▶ **Prompt**: An identical copy of all the records is what the answer must contain.

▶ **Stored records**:
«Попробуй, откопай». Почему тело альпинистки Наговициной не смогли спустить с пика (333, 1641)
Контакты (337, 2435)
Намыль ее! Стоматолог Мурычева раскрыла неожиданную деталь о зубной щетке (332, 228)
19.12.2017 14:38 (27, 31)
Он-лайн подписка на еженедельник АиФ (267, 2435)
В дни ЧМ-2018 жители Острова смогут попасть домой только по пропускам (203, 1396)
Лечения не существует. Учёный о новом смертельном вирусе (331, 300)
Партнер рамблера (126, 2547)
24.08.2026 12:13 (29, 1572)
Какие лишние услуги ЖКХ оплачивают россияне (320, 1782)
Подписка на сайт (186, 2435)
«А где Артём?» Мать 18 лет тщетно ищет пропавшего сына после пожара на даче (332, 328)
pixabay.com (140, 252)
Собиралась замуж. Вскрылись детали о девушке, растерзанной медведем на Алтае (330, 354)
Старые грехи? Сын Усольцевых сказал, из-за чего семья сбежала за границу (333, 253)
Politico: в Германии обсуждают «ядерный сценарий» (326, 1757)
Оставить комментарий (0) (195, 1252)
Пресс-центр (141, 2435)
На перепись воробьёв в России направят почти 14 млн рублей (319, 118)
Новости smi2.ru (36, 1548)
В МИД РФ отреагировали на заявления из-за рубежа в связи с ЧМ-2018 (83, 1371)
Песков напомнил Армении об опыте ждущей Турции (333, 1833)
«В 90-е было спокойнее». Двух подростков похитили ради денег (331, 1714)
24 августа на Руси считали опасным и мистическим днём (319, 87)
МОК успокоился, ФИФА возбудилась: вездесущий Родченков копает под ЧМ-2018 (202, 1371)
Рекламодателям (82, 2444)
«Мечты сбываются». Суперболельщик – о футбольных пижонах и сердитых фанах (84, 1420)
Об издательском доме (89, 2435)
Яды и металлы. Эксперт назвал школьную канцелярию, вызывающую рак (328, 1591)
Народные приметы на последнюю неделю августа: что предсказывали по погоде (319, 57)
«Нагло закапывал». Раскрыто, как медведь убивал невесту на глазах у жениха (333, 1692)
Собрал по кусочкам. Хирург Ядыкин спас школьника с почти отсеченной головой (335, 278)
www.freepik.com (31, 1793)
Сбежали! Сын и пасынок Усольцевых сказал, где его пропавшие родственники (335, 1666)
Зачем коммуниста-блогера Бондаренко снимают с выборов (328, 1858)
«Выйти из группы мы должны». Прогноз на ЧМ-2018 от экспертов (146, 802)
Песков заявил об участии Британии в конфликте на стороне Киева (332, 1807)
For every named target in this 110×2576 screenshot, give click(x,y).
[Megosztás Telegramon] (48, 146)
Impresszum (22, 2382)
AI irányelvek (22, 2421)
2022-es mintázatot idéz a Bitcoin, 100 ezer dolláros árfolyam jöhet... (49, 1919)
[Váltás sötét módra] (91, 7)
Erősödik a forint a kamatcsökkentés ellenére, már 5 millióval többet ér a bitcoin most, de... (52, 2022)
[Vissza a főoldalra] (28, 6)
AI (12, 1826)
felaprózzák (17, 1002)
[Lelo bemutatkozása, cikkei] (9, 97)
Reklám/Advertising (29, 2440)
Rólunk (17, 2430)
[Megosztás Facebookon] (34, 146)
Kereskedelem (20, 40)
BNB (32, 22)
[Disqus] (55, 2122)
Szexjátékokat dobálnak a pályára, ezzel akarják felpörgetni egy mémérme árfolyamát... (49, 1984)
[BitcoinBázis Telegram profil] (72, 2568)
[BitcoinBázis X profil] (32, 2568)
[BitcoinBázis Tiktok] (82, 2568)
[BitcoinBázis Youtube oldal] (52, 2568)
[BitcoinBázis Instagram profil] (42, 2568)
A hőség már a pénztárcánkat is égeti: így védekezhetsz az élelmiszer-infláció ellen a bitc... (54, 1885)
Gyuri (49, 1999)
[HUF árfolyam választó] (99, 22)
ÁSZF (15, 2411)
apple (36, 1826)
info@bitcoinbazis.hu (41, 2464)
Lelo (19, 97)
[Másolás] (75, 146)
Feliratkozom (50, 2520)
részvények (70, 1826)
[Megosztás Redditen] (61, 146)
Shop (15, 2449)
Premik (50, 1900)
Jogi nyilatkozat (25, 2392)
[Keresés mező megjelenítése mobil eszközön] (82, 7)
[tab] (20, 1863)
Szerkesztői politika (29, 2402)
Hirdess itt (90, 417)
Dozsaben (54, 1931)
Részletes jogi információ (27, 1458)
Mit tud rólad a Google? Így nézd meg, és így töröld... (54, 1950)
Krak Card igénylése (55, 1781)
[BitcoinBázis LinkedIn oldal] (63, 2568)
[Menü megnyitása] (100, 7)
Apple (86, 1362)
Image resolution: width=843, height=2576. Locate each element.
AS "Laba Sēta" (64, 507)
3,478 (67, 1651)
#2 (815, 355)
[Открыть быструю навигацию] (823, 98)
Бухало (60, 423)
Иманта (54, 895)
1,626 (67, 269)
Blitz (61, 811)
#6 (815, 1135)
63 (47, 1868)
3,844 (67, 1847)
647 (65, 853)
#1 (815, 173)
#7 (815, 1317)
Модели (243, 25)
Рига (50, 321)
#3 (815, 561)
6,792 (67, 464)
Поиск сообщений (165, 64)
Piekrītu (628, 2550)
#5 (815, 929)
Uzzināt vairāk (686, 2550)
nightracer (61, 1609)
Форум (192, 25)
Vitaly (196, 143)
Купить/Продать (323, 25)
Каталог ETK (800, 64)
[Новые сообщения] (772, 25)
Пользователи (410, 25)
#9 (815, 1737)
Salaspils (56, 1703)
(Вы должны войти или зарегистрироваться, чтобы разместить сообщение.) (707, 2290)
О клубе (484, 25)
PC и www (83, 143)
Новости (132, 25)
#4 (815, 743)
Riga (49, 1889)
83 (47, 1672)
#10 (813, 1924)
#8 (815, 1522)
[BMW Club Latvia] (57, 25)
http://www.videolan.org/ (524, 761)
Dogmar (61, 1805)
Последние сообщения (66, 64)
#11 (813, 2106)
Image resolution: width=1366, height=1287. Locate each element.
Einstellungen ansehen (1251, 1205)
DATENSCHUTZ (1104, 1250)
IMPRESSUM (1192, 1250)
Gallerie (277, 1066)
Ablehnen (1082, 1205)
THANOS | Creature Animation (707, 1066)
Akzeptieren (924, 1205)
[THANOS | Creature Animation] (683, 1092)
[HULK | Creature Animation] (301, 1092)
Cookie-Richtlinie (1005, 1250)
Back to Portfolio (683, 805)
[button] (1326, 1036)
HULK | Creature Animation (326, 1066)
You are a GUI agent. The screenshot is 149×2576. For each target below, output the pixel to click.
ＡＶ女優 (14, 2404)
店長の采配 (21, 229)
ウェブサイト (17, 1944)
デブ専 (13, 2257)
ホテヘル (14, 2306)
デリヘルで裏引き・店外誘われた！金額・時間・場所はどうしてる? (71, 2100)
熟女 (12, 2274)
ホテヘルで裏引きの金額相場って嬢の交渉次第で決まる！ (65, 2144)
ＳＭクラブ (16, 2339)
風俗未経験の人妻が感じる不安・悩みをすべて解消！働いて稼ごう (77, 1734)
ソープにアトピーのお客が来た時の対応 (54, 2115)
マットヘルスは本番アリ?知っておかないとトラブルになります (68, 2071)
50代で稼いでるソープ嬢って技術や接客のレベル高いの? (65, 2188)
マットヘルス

▶ **Exercise solution**:
«Попробуй, откопай». Почему тело альпинистки Наговициной не смогли спустить с пика (333, 1641)
Контакты (337, 2435)
Намыль ее! Стоматолог Мурычева раскрыла неожиданную деталь о зубной щетке (332, 228)
19.12.2017 14:38 (27, 31)
Он-лайн подписка на еженедельник АиФ (267, 2435)
В дни ЧМ-2018 жители Острова смогут попасть домой только по пропускам (203, 1396)
Лечения не существует. Учёный о новом смертельном вирусе (331, 300)
Партнер рамблера (126, 2547)
24.08.2026 12:13 (29, 1572)
Какие лишние услуги ЖКХ оплачивают россияне (320, 1782)
Подписка на сайт (186, 2435)
«А где Артём?» Мать 18 лет тщетно ищет пропавшего сына после пожара на даче (332, 328)
pixabay.com (140, 252)
Собиралась замуж. Вскрылись детали о девушке, растерзанной медведем на Алтае (330, 354)
Старые грехи? Сын Усольцевых сказал, из-за чего семья сбежала за границу (333, 253)
Politico: в Германии обсуждают «ядерный сценарий» (326, 1757)
Оставить комментарий (0) (195, 1252)
Пресс-центр (141, 2435)
На перепись воробьёв в России направят почти 14 млн рублей (319, 118)
Новости smi2.ru (36, 1548)
В МИД РФ отреагировали на заявления из-за рубежа в связи с ЧМ-2018 (83, 1371)
Песков напомнил Армении об опыте ждущей Турции (333, 1833)
«В 90-е было спокойнее». Двух подростков похитили ради денег (331, 1714)
24 августа на Руси считали опасным и мистическим днём (319, 87)
МОК успокоился, ФИФА возбудилась: вездесущий Родченков копает под ЧМ-2018 (202, 1371)
Рекламодателям (82, 2444)
«Мечты сбываются». Суперболельщик – о футбольных пижонах и сердитых фанах (84, 1420)
Об издательском доме (89, 2435)
Яды и металлы. Эксперт назвал школьную канцелярию, вызывающую рак (328, 1591)
Народные приметы на последнюю неделю августа: что предсказывали по погоде (319, 57)
«Нагло закапывал». Раскрыто, как медведь убивал невесту на глазах у жениха (333, 1692)
Собрал по кусочкам. Хирург Ядыкин спас школьника с почти отсеченной головой (335, 278)
www.freepik.com (31, 1793)
Сбежали! Сын и пасынок Усольцевых сказал, где его пропавшие родственники (335, 1666)
Зачем коммуниста-блогера Бондаренко снимают с выборов (328, 1858)
«Выйти из группы мы должны». Прогноз на ЧМ-2018 от экспертов (146, 802)
Песков заявил об участии Британии в конфликте на стороне Киева (332, 1807)
For every named target in this 110×2576 screenshot, give click(x,y).
[Megosztás Telegramon] (48, 146)
Impresszum (22, 2382)
AI irányelvek (22, 2421)
2022-es mintázatot idéz a Bitcoin, 100 ezer dolláros árfolyam jöhet... (49, 1919)
[Váltás sötét módra] (91, 7)
Erősödik a forint a kamatcsökkentés ellenére, már 5 millióval többet ér a bitcoin most, de... (52, 2022)
[Vissza a főoldalra] (28, 6)
AI (12, 1826)
felaprózzák (17, 1002)
[Lelo bemutatkozása, cikkei] (9, 97)
Reklám/Advertising (29, 2440)
Rólunk (17, 2430)
[Megosztás Facebookon] (34, 146)
Kereskedelem (20, 40)
BNB (32, 22)
[Disqus] (55, 2122)
Szexjátékokat dobálnak a pályára, ezzel akarják felpörgetni egy mémérme árfolyamát... (49, 1984)
[BitcoinBázis Telegram profil] (72, 2568)
[BitcoinBázis X profil] (32, 2568)
[BitcoinBázis Tiktok] (82, 2568)
[BitcoinBázis Youtube oldal] (52, 2568)
[BitcoinBázis Instagram profil] (42, 2568)
A hőség már a pénztárcánkat is égeti: így védekezhetsz az élelmiszer-infláció ellen a bitc... (54, 1885)
Gyuri (49, 1999)
[HUF árfolyam választó] (99, 22)
ÁSZF (15, 2411)
apple (36, 1826)
info@bitcoinbazis.hu (41, 2464)
Lelo (19, 97)
[Másolás] (75, 146)
Feliratkozom (50, 2520)
részvények (70, 1826)
[Megosztás Redditen] (61, 146)
Shop (15, 2449)
Premik (50, 1900)
Jogi nyilatkozat (25, 2392)
[Keresés mező megjelenítése mobil eszközön] (82, 7)
[tab] (20, 1863)
Szerkesztői politika (29, 2402)
Hirdess itt (90, 417)
Dozsaben (54, 1931)
Részletes jogi információ (27, 1458)
Mit tud rólad a Google? Így nézd meg, és így töröld... (54, 1950)
Krak Card igénylése (55, 1781)
[BitcoinBázis LinkedIn oldal] (63, 2568)
[Menü megnyitása] (100, 7)
Apple (86, 1362)
Image resolution: width=843, height=2576. Locate each element.
AS "Laba Sēta" (64, 507)
3,478 (67, 1651)
#2 (815, 355)
[Открыть быструю навигацию] (823, 98)
Бухало (60, 423)
Иманта (54, 895)
1,626 (67, 269)
Blitz (61, 811)
#6 (815, 1135)
63 (47, 1868)
3,844 (67, 1847)
647 (65, 853)
#1 (815, 173)
#7 (815, 1317)
Модели (243, 25)
Рига (50, 321)
#3 (815, 561)
6,792 (67, 464)
Поиск сообщений (165, 64)
Piekrītu (628, 2550)
#5 (815, 929)
Uzzināt vairāk (686, 2550)
nightracer (61, 1609)
Форум (192, 25)
Vitaly (196, 143)
Купить/Продать (323, 25)
Каталог ETK (800, 64)
[Новые сообщения] (772, 25)
Пользователи (410, 25)
#9 (815, 1737)
Salaspils (56, 1703)
(Вы должны войти или зарегистрироваться, чтобы разместить сообщение.) (707, 2290)
О клубе (484, 25)
PC и www (83, 143)
Новости (132, 25)
#4 (815, 743)
Riga (49, 1889)
83 (47, 1672)
#10 (813, 1924)
#8 (815, 1522)
[BMW Club Latvia] (57, 25)
http://www.videolan.org/ (524, 761)
Dogmar (61, 1805)
Последние сообщения (66, 64)
#11 (813, 2106)
Image resolution: width=1366, height=1287. Locate each element.
Einstellungen ansehen (1251, 1205)
DATENSCHUTZ (1104, 1250)
IMPRESSUM (1192, 1250)
Gallerie (277, 1066)
Ablehnen (1082, 1205)
THANOS | Creature Animation (707, 1066)
Akzeptieren (924, 1205)
[THANOS | Creature Animation] (683, 1092)
[HULK | Creature Animation] (301, 1092)
Cookie-Richtlinie (1005, 1250)
Back to Portfolio (683, 805)
[button] (1326, 1036)
HULK | Creature Animation (326, 1066)
You are a GUI agent. The screenshot is 149×2576. For each target below, output the pixel to click.
ＡＶ女優 (14, 2404)
店長の采配 (21, 229)
ウェブサイト (17, 1944)
デブ専 (13, 2257)
ホテヘル (14, 2306)
デリヘルで裏引き・店外誘われた！金額・時間・場所はどうしてる? (71, 2100)
熟女 (12, 2274)
ホテヘルで裏引きの金額相場って嬢の交渉次第で決まる！ (65, 2144)
ＳＭクラブ (16, 2339)
風俗未経験の人妻が感じる不安・悩みをすべて解消！働いて稼ごう (77, 1734)
ソープにアトピーのお客が来た時の対応 (54, 2115)
マットヘルスは本番アリ?知っておかないとトラブルになります (68, 2071)
50代で稼いでるソープ嬢って技術や接客のレベル高いの? (65, 2188)
マットヘルス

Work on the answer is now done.